Dave smirked. “A lot of rich, famous and otherwise influential people own condos here, and they don’t want any record of their … private lives finding its way into the wrong hands. You know, married musicians taking fans to their rooms, football stars hanging out with drug dealers, that kind of thing. The privacy is what they pay for.”
“Sounds exhausting,” Alison said, and, upon hearing herself, laughed. She was the one following in the footsteps of the dead, and followed everywhere she went by their faces. What could be more exhausting than that?
6 | The Boss
“‘A hardened and shameless tea-drinker, who has, for twenty years, diluted his meals with only the infusion of this fascinating plant; whose kettle has scarcely time to cool; who with tea amuses the evening, with tea solaces the midnight, and with tea welcomes the morning.’”
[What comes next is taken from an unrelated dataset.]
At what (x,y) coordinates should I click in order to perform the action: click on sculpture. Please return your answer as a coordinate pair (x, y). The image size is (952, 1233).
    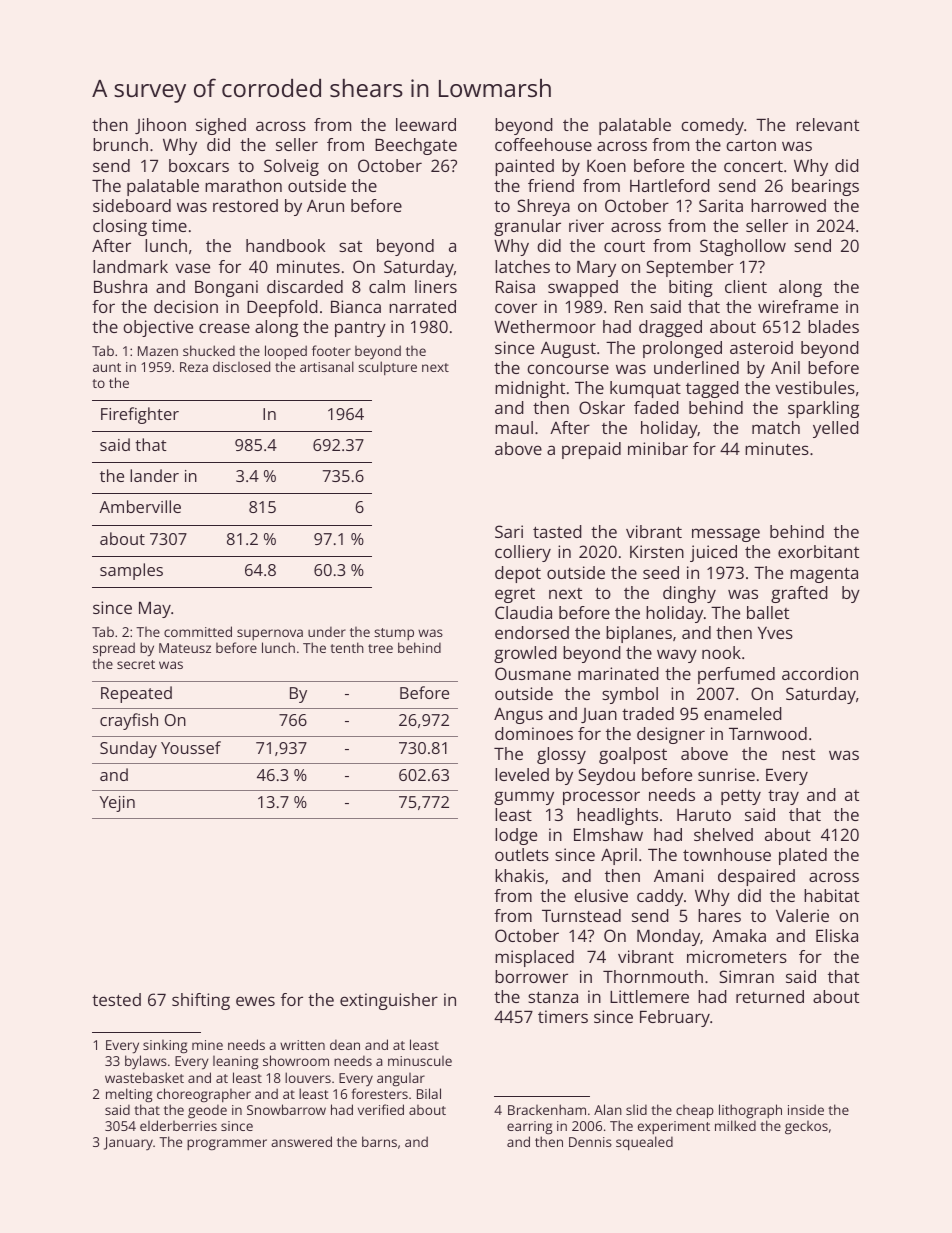
    Looking at the image, I should click on (387, 368).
Saul planted his hands on the table and stared down at Floyd. “Who said that?”
Floyd waited.
“Doctor Samuel Johnson,” Saul said, “the renowned English scholar who among many other things single-handedly created the first great dictionary of the English language. It took him nine years.”
Floyd nodded, unsure how to respond. “Sounds like the man had a lot of time on his hands.”
Saul sat in the chair opposite Floyd. A painting of a white whale in a stormy green ocean hung on the wall behind Saul, the tail arcing up out of the water above a tiny rowing boat and the few men inside it about to be flattened. Saul had told him once that the whale was Moby Dick. “Believe it or not, not all of those men in that boat will die. Just one of them will live to tell the tale,” Saul had said. Floyd had always found the painting a little out of place in Saul’s otherwise extremely modern Michelin-star restaurant filled each evening with the rich and famous.